**Instructions to follow:**
Exactly reproduce the lines from the one containing "302x282 pixels." through the last line of the data, both ends included, leaving out pictures.

**Given data:**
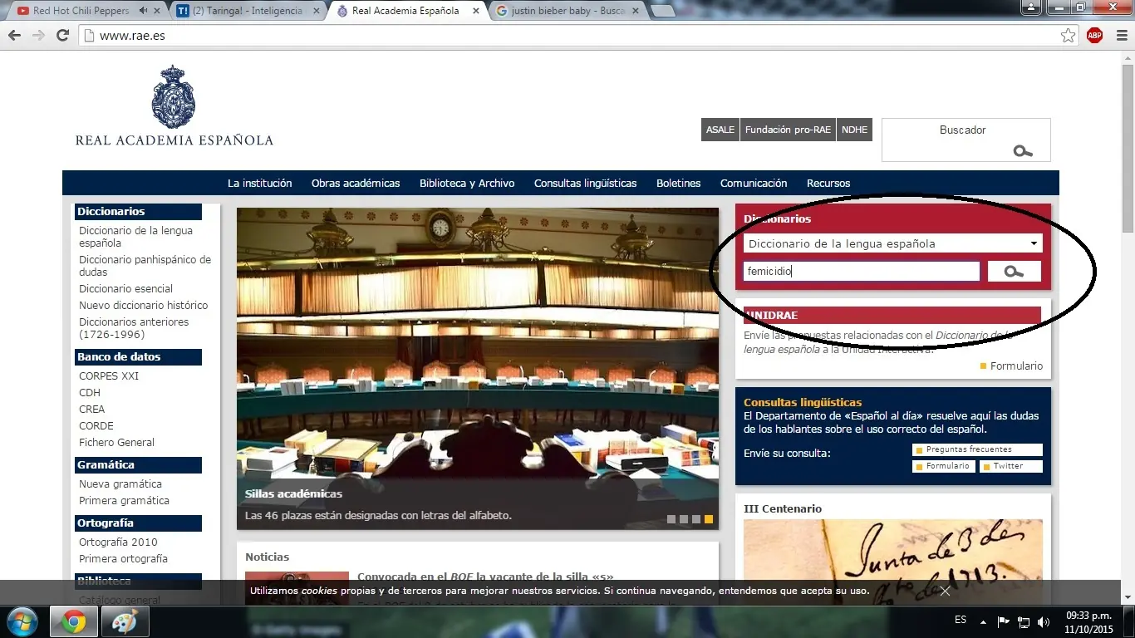Click the dictionary search field containing femicidio
This screenshot has width=1135, height=638.
[861, 272]
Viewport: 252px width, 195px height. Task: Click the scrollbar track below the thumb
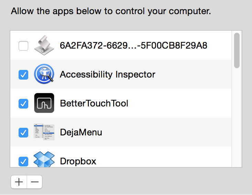pyautogui.click(x=237, y=117)
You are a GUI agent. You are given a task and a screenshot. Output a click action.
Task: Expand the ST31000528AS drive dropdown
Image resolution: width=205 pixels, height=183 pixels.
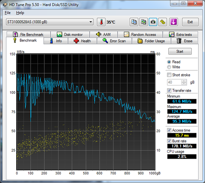coord(91,22)
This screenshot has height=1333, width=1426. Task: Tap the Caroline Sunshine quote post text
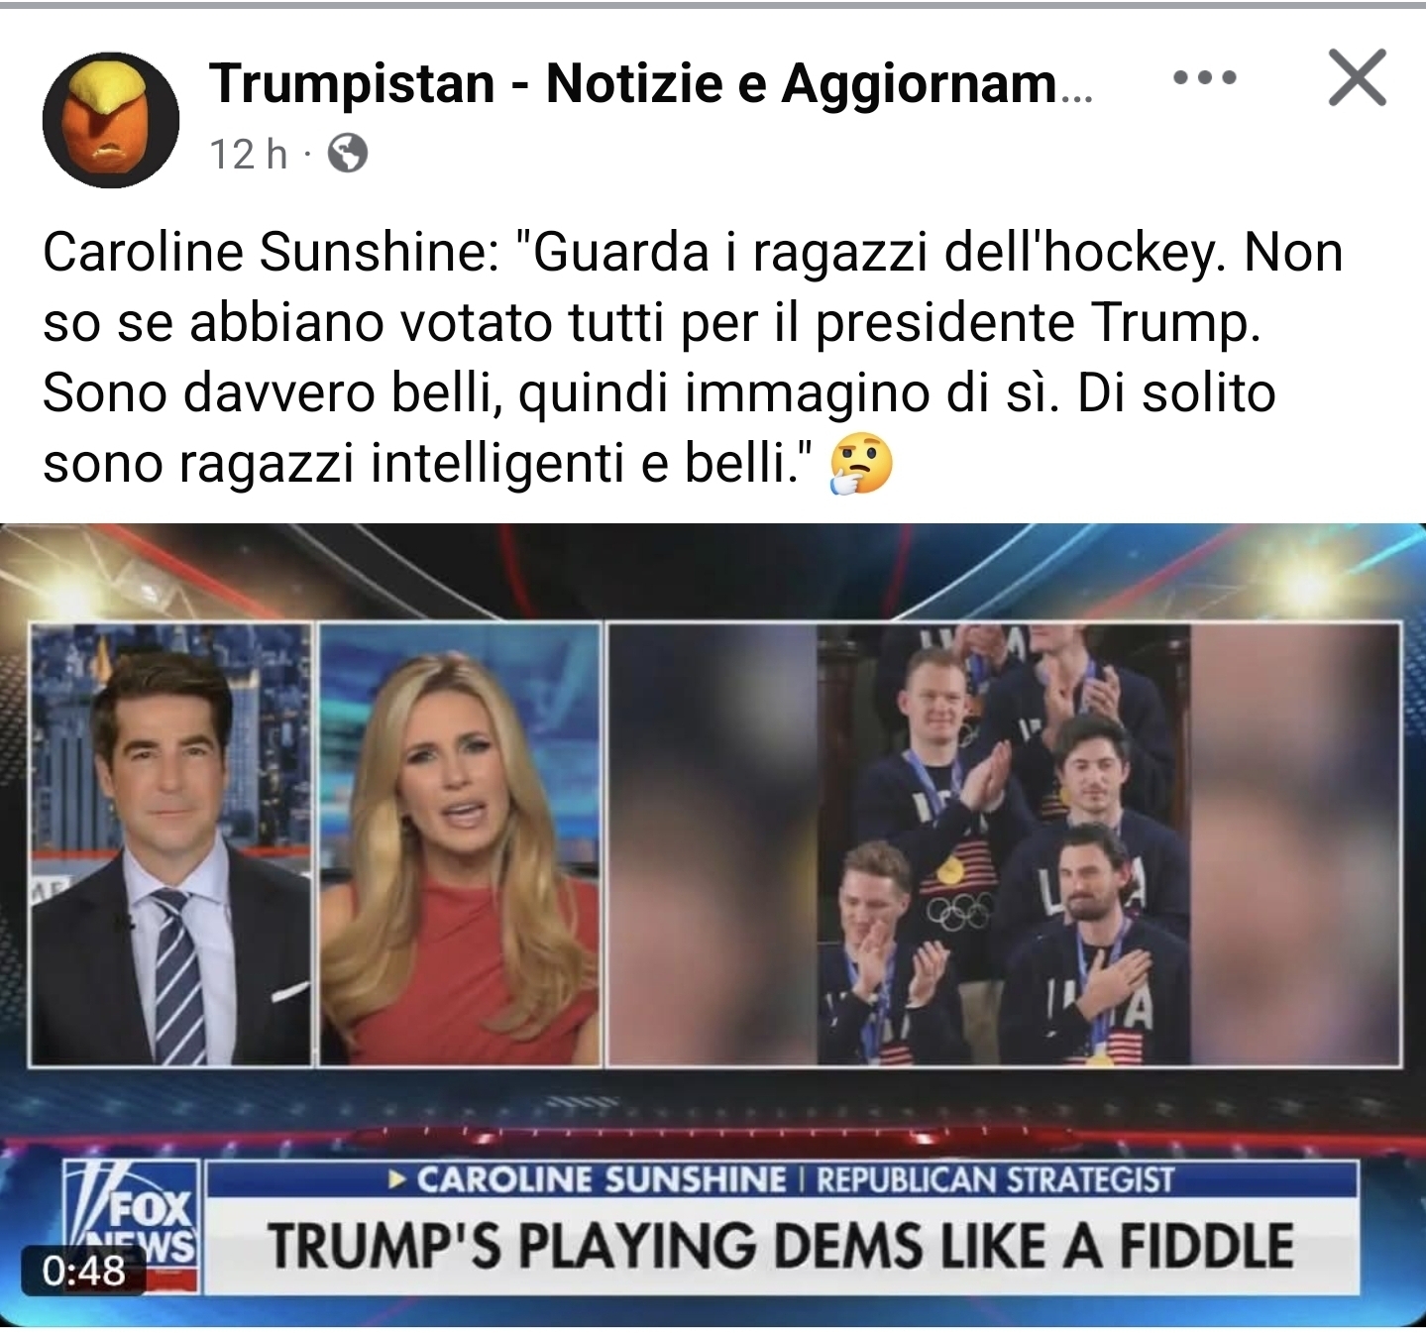click(x=693, y=357)
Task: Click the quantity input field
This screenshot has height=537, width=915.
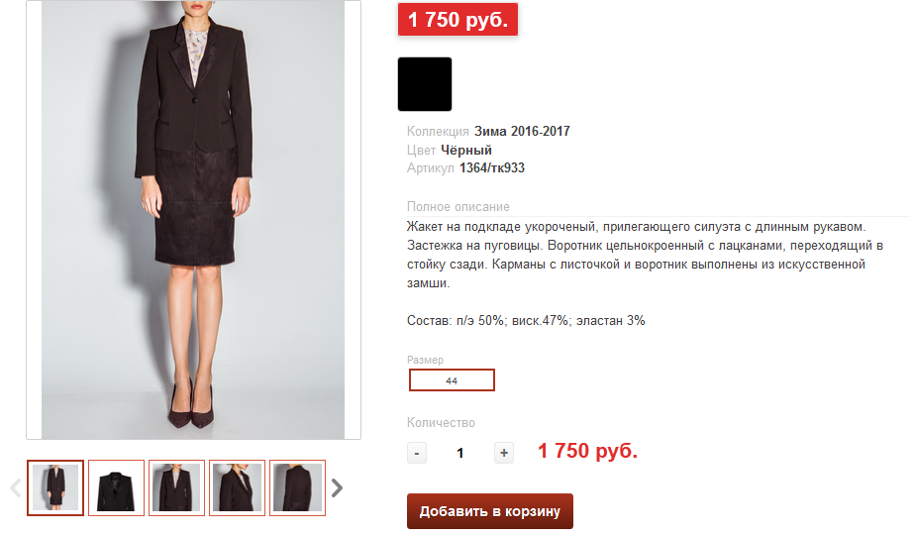Action: [x=460, y=453]
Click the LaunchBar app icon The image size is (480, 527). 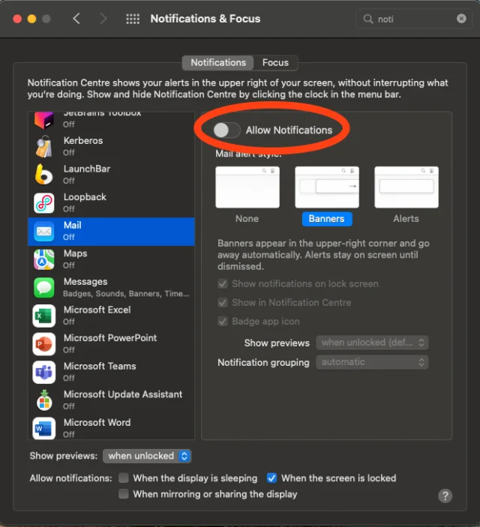tap(44, 175)
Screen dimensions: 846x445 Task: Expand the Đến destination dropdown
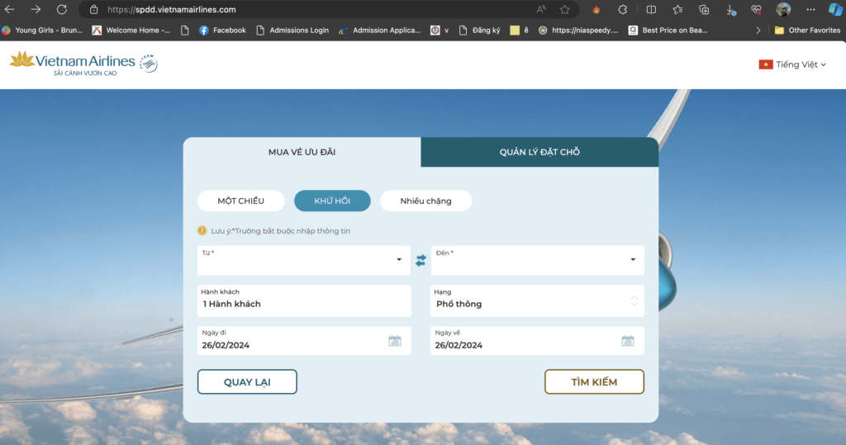tap(537, 261)
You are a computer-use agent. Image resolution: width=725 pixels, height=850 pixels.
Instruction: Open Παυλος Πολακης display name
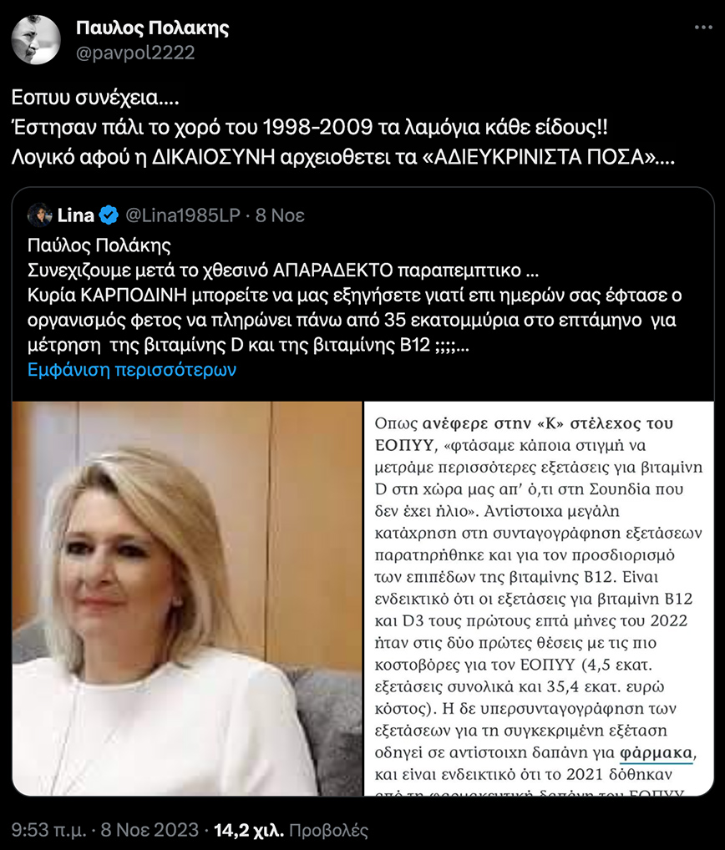(x=152, y=28)
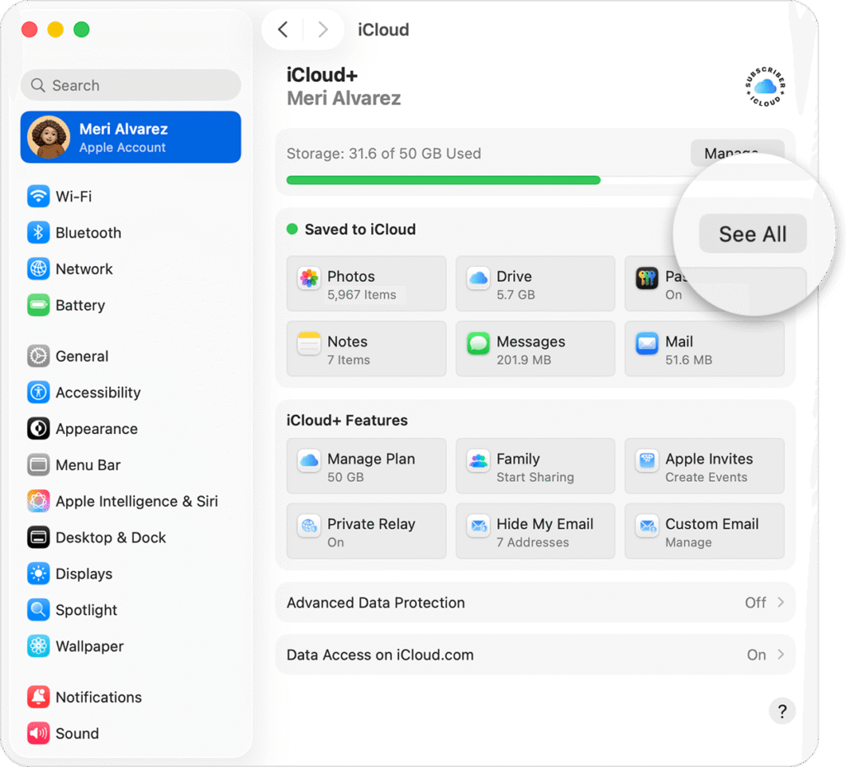Screen dimensions: 846x767
Task: Click the Mail envelope icon
Action: point(646,343)
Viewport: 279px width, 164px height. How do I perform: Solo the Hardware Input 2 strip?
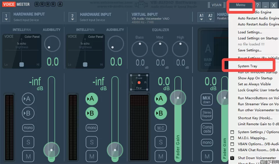tap(92, 142)
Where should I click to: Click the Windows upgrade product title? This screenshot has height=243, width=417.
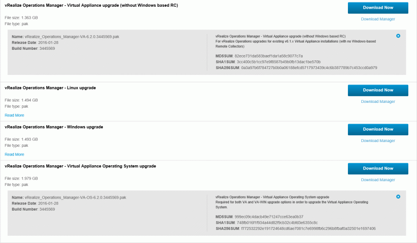(54, 127)
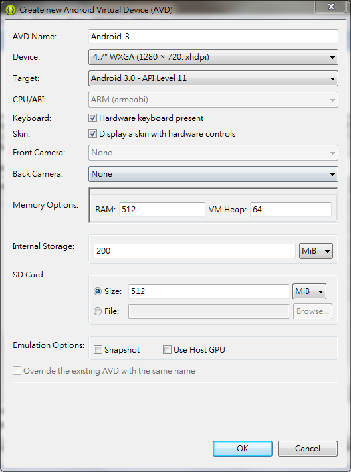This screenshot has width=351, height=472.
Task: Enable Use Host GPU checkbox
Action: pos(167,349)
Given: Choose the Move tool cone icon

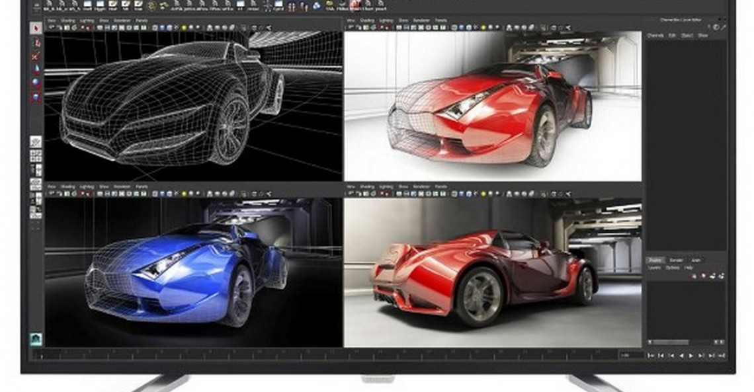Looking at the screenshot, I should 36,69.
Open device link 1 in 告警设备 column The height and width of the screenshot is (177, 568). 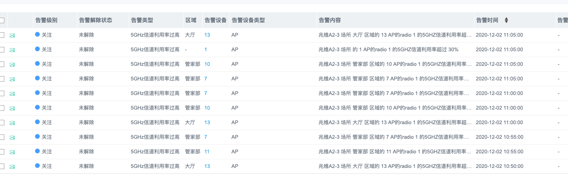(x=205, y=49)
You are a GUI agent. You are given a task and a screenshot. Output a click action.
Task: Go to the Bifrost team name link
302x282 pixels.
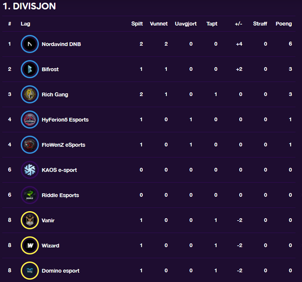[50, 69]
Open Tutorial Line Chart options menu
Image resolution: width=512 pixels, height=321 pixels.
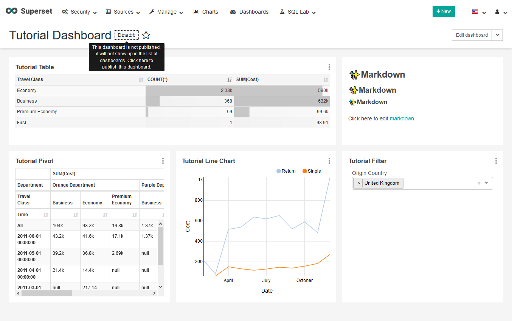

**Result for this exercise:**
302x282 pixels.
[50, 69]
Open Tutorial Line Chart options menu
Image resolution: width=512 pixels, height=321 pixels.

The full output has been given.